• _Do this_: Resume the passage below on the challenges facing AZSBs, starting right after its final sentence.
── Source text
Although AZSBs are relatively mature AZCB systems, the following issues need to be solved: (1) The poor electronic conductivity of S (5 × 10−28 S m−1) and ZnS (10−9 S m−1), and the large volume change (50.3%) during cycling seriously affect the rate performance and cycling stability of AZSBs [61,70,71,72]. (2) The solid–solid conversion mechanisms of S and ZnS in aqueous electrolytes avoid the shuttle effect but slow the kinetics of the conversion reaction [73]. (3) In aqueous electrolytes, the disproportionation reaction of ZnS occurs during charging to form irreversible SO42−, leading to the loss of active materials [74]. (4) For Zn metal anodes, corrosion, hydrogen evolution, and uncontrolled dendrite growth are more serious after coupling with the conversion-type chalcogen cathodes, leading to further deteriorated electrochemical performance [75,76,77,78,79]. To address these challenging problems, several efforts have been made to rationally optimize AZSBs, mainly focusing on electrolyte modification and cathode optimization. In this section, research on improving the performance of AZSBs is described in detail, along with comprehensive explanations of their working mechanisms.
────
── Data lines
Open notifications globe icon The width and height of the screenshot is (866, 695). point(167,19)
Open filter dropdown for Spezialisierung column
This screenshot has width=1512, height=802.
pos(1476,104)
────
• _Result for this exercise_:
2.1. Electrolyte Modification for AZSBs

2.1.1. Choice of Solute, Concentration, and Solvent for AZSBs

Ji et al. first evaluated the electrochemical properties of disposable AZSBs in different electrolytes with S as the cathode and Zn foil as the anode [80]. The S cathode was fabricated by infiltrating elemental S into Ketjen Black (KB) to enhance conductivity. They found that in different electrolytes (1 M ZnCl2, Zn(CH3COO)2 (Zn(AC)2), Zn(CF3SO3)2 (Zn(OTF)2), and ZnSO4), the open circuit voltages of AZSBs were generally around 1 V, whereas the discharge voltages and specific capacities varied dramatically (Figure 3a). The AZSBs delivered the highest discharge voltage of approximately 0.7 V in 1 M ZnCl2 electrolyte with a specific capacity of 1668 mAh g−1 at 50 mA g−1, corresponding to a high energy density of 1083.3 Wh kg−1. The difference in the discharge voltage could be attributed to the different interfacial charge transfer resistance (Rct) values of the S cathode in different electrolytes; Rct is the lowest in 1 M ZnCl2 (Figure 3b), which is beneficial for improving the reaction kinetics. According to a previous report [81], the dehydration process of [ZnCl(H2O)5]+ clusters requires less energy than [Zn(H2O)6]2+ clusters, thus resulting in a lower Rct in ZnCl2 than in other electrolytes. Therefore, AZSBs based on the ZnCl2 electrolyte exhibited high rate performance and operated under a high mass loading of 8.3 mg cm−2 for the S cathode, achieving a high areal capacity of 11.4 mAh cm−2 (Figure 3c). Moreover, AZSBs based on the ZnCl2 electrolyte showed high capacity retention (80.1%) even after resting for 21 days, indicating a moderate self-discharge rate that could be beneficial for practical applications.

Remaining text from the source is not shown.